Why Do Narcissists Want to Stay Friends With You?

Why Do Narcissists Want to Stay Friends With You?

Hey, it’s me. I know we broke up, but I miss you. I miss just hanging out with you. I’d really love to stay friends, and maybe do something together soon.

When you break up with somebody, it’s usually because it’s for the best. While it may not immediately be what you want, it will be what’s needed. 

If they break up with you, well – why the heck should anybody be friends with them then?

Narcissists always want to try to be friends with their exes, and I have spent some time compiling the 9 reasons why.

Let’s jump in.

Engage… To A Point

Seeing the narcissist you are invariably unable to escape from in the street can sometimes mean there will be a quick exchange of politeness. 

Hi there. 

Hello.

I will advise you now that an equally fast getaway statement needs to be.

I must dash. I’m late for something. 

Leaving the scene means you are refusing to get drawn into a discussion that may lead to a request in meeting up, or catching up, or “I should call you sometime.”

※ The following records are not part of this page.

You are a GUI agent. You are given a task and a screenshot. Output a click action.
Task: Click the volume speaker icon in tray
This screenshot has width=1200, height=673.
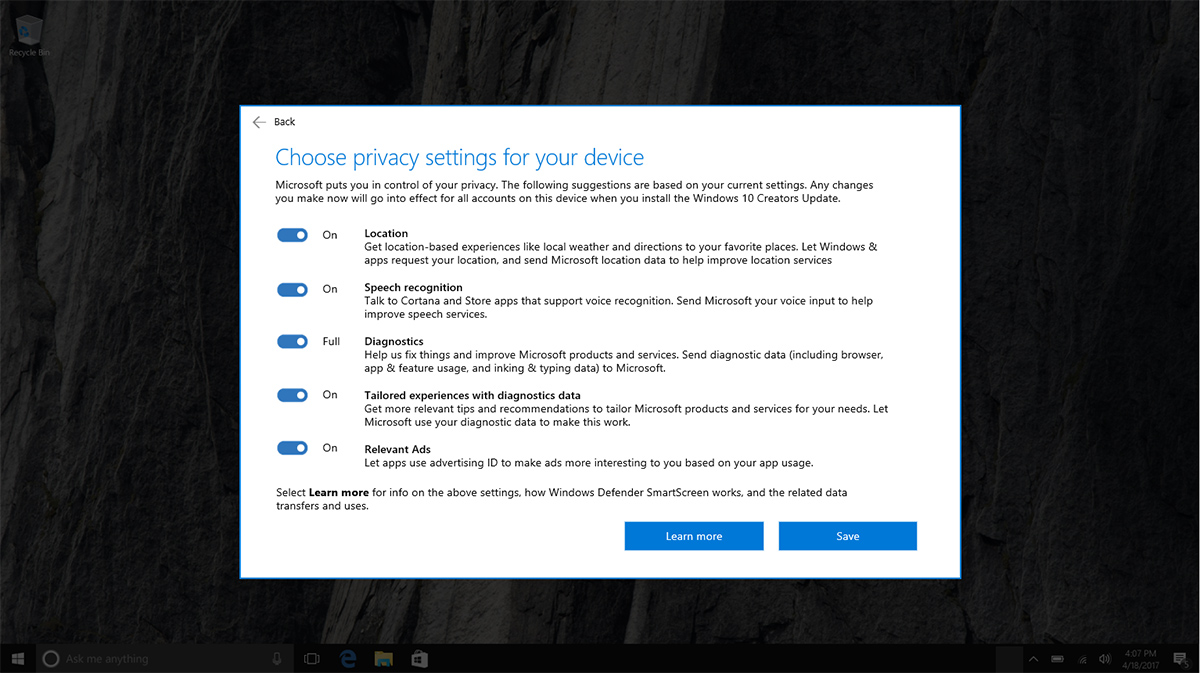(1104, 659)
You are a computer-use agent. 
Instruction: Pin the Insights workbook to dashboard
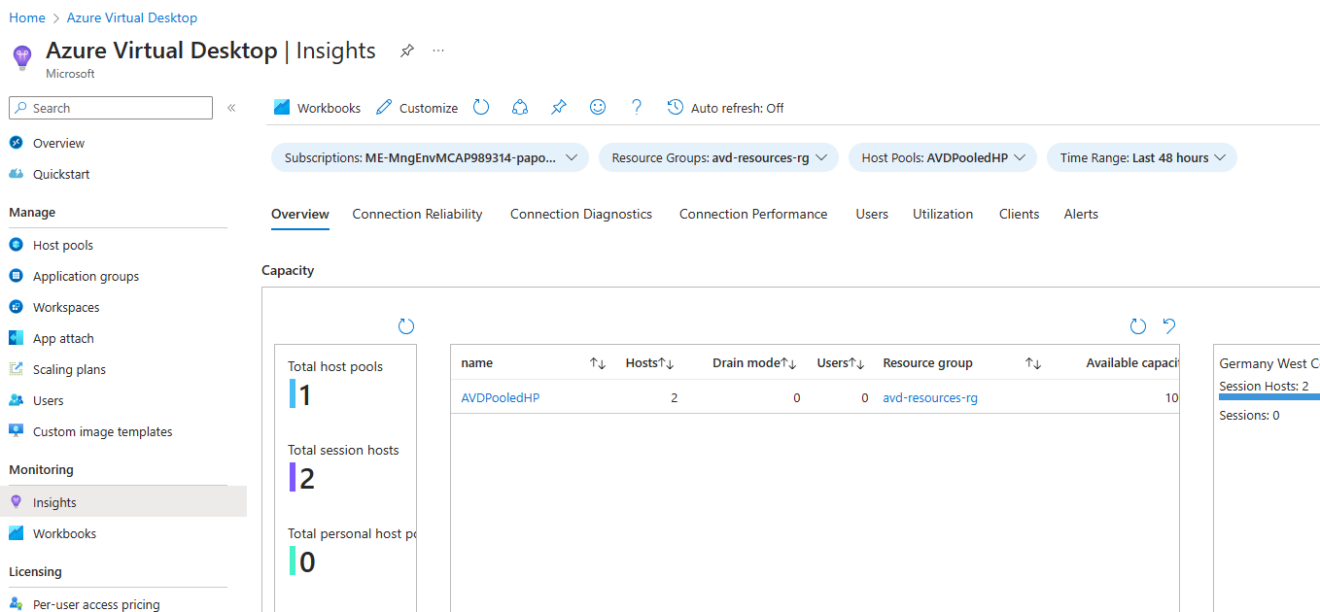pos(559,107)
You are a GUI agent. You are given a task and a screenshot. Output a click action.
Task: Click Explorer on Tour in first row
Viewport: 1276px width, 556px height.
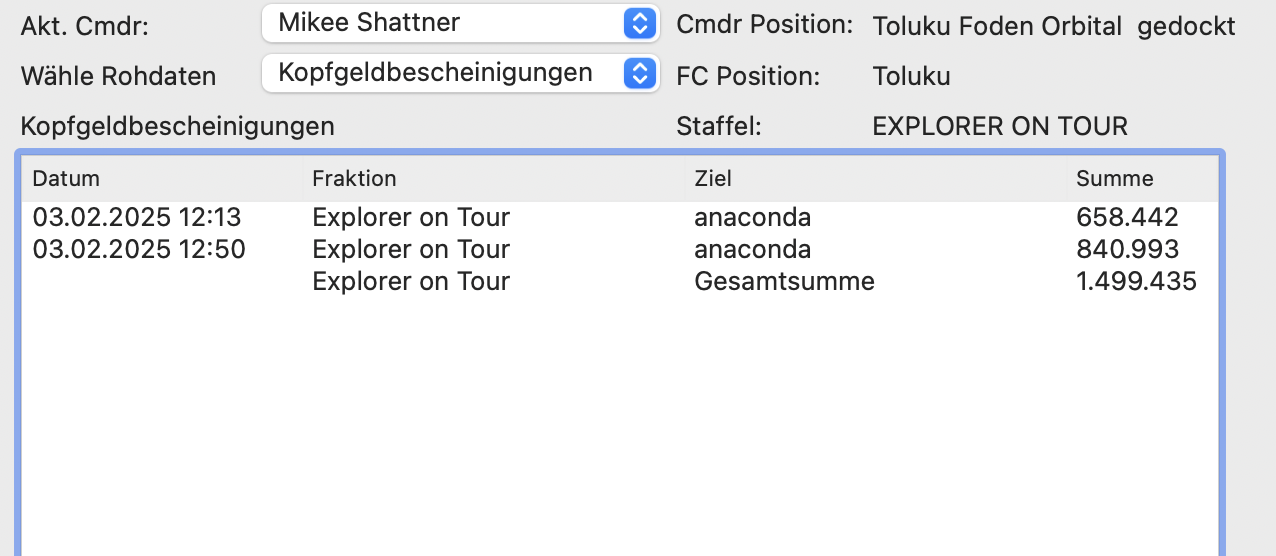pos(411,217)
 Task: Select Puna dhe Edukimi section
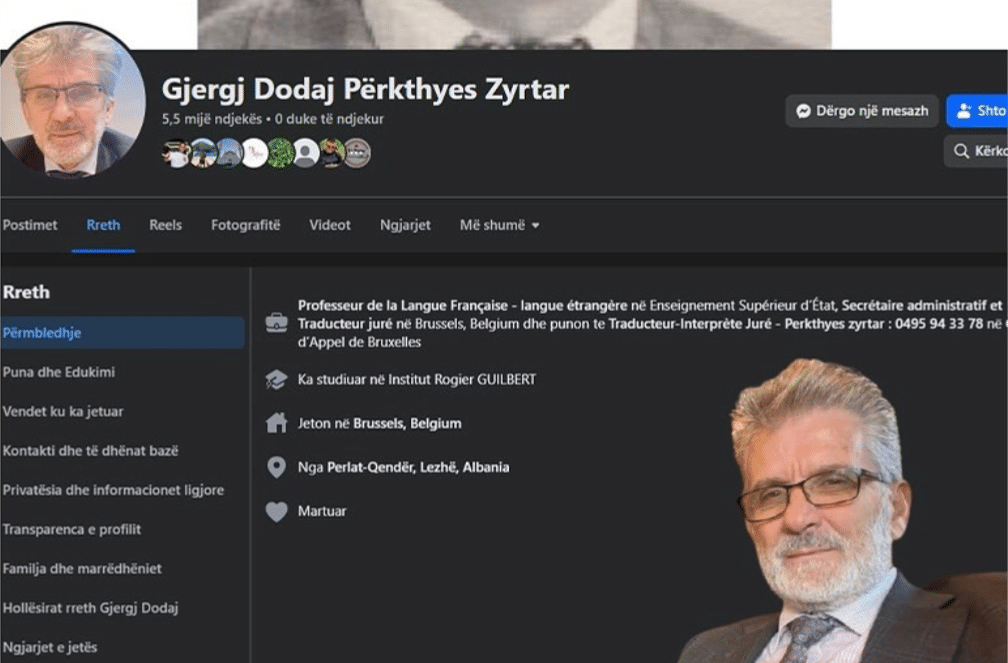point(59,372)
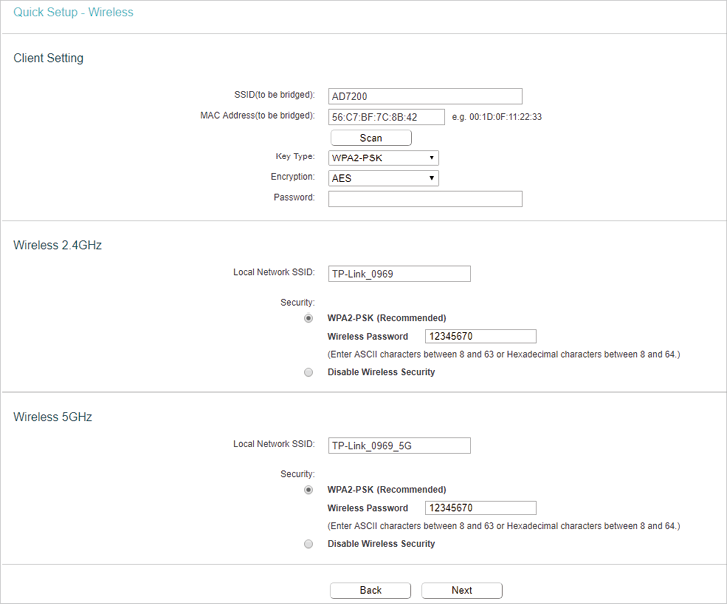Select Disable Wireless Security for 2.4GHz
Screen dimensions: 727x604
(308, 372)
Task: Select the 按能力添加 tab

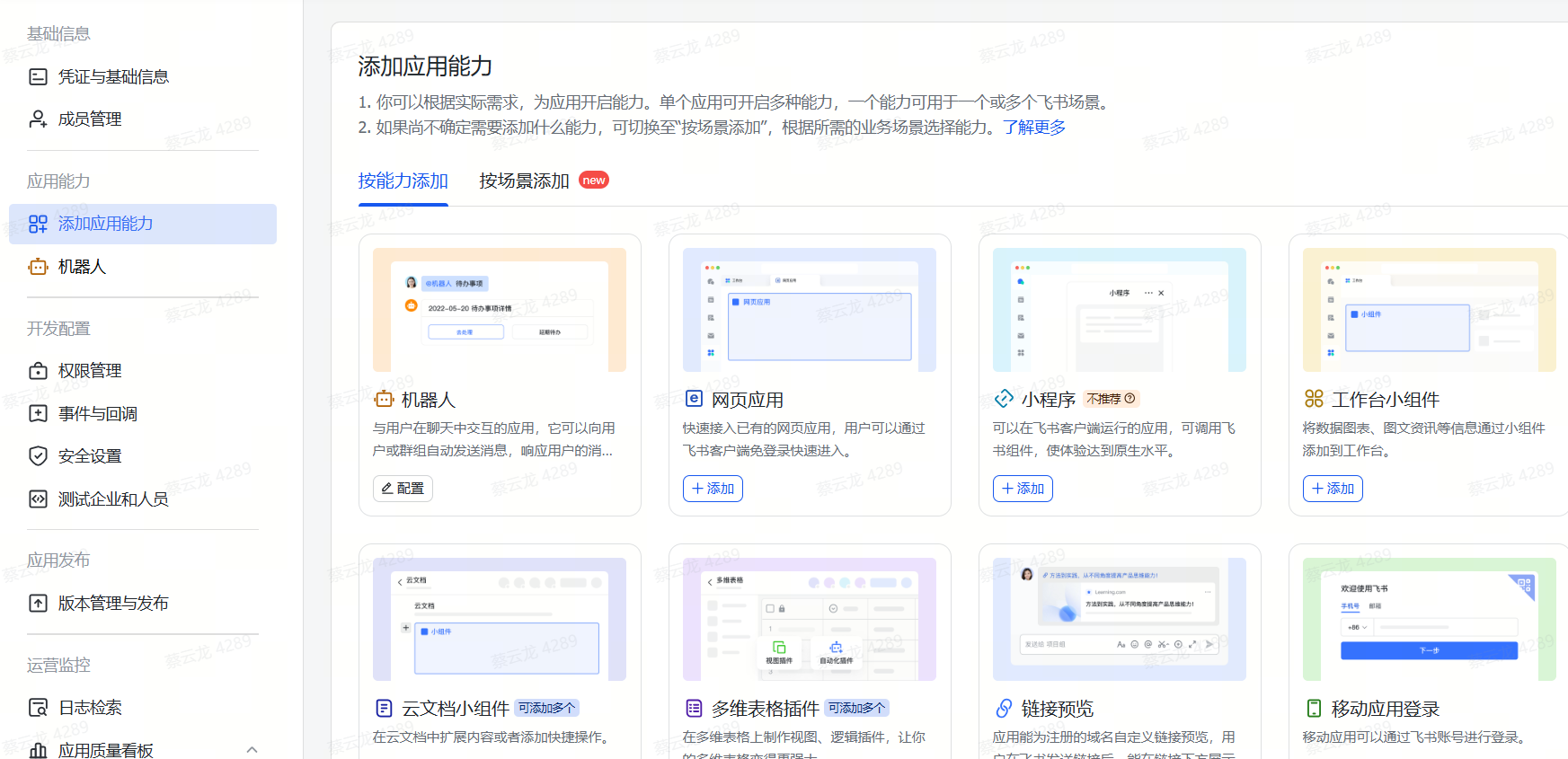Action: tap(403, 181)
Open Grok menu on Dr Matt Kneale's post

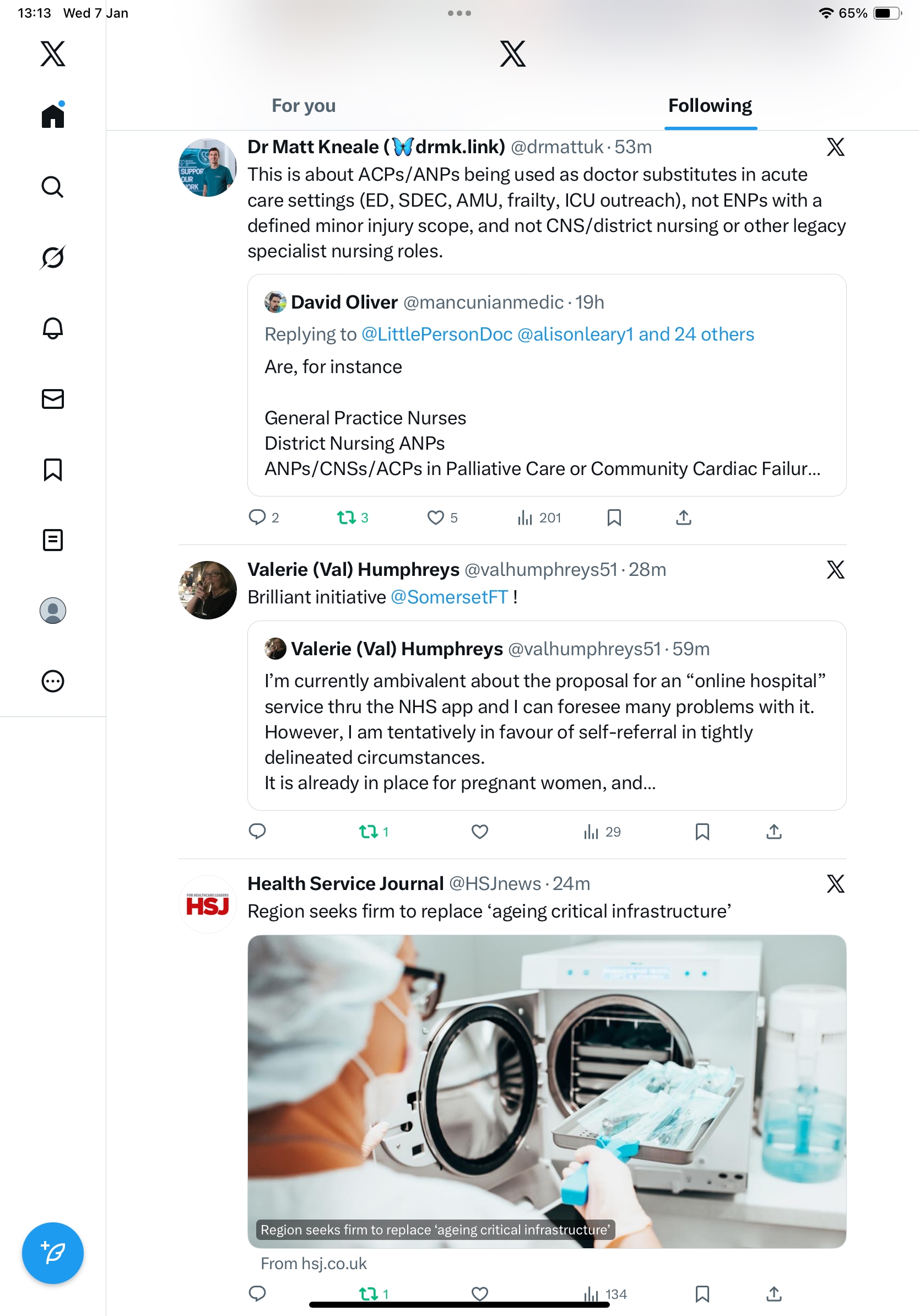click(x=835, y=147)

No. Nobody needs to be calling anybody.

The narcissist has done all this damage, and now it’s time for you to take charge of your well being, and do the right thing:

Leave them behind.

Here’s all the reasons they want to stay friends with you. 

#1 Their Ego Matters

Of course it matters! You know that they have a huge sense of self-importance and they want to exert that as much as they can, with as many people as possible. 

You don’t need to be a part of that, nor is it any of your business anymore.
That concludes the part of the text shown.